Abstract

The development of the bacterial artificial chromosome (BAC) system was driven in part by the human genome project in order to construct genomic DNA libraries and physical maps for genomic sequencing. The availability of BAC clones has become a valuable tool for identifying cancer genes. We report here our experience in identifying genes located at breakpoints of chromosomal rearrangements and in defining the size and boundaries of deletions in hematological diseases. The methodology used in our laboratory consists of a three-step approach using conventional cytogenetics followed by FISH with commercial probes, then BAC clones. One limitation to the BAC system is that it can only accommodate inserts of up to 300 kb. As a consequence, analyzing the extent of deletions requires a large amount of material. Array comparative genomic hybridization (array-CGH) using a BAC/PAC system can be an alternative. However, this technique has limitations also, and it cannot be used to identify candidate genes at breakpoints of chromosomal rearrangements such as translocations, insertions, and inversions.

1. Introduction

Since chromosome banding techniques have been applied to the analysis of chromosomal aberrations in leukemia and cancer, several hundreds of recurring chromosomal breakpoints have been identified. They also allowed the recognition of regions of nonrandom copy number changes such as deletions. These chromosomal abnormalities point to the location of genes involved in the genesis and progression of leukemia and cancer (http://www.ncbi.nlm.nih.gov/sites/entrez?db=cancerchromosomes).

The development of molecular cytogenetic methodology (fluorescent in situ hybridization—FISH) improved the level of resolution and increased the number of recurring chromosomal abnormalities, notably by recognizing cryptic translocations and deletions.

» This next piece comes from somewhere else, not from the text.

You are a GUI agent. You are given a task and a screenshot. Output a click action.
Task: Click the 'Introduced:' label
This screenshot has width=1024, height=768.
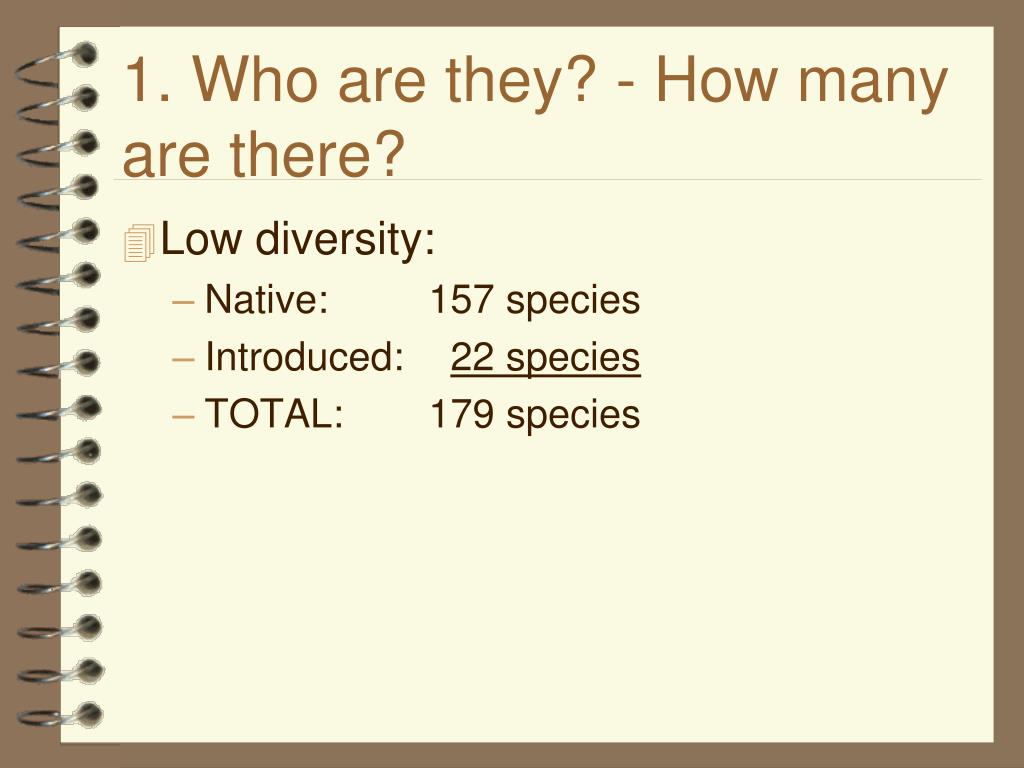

However, the level of resolution in cancer cytogenetics is not fine enough to be used for positional cloning of genes at chromosomal breakpoints or those tumor suppressor genes mapping to regions subjected to deletion.

Therefore, the availability of large-insert genomic librairies such as bacterial artificial chromosomes (BACs) is a valuable tool for identifying cancer genes. Indeed, it is now widely used in sequencing efforts and in studies of genomics and functional genomics [13].

We illustrate here by several examples our experience at the University Cytogenetics Laboratory in Brest (France) using BAC clones to identify genes at chromosomal breakpoints and define commonly deleted regions in myelodysplastic syndromes, myeloproliferative neoplasms and leukemia.

2. Methodology

A three-step methodology consisting in conventional cytogenetics followed by FISH with commercial probes, then BAC clones is currently used in the laboratory.

2.1. Conventional Cytogenetics

Cytogenetic analysis is performed on bone marrow cells of patients at the time of the diagnosis and/or relapse(s). Bone marrow cultures are synchronized for 17 hours by fluorodeoxyuridin (FudR 10−7 M), before being released by thymidine (10−5 M) for 6 hours. They are then exposed to colcemid and standard harvested. The chromosomes are R-banded and the karyotypes described according to the International System for Cytogenetic Nomenclature (ISCN 2005) [4].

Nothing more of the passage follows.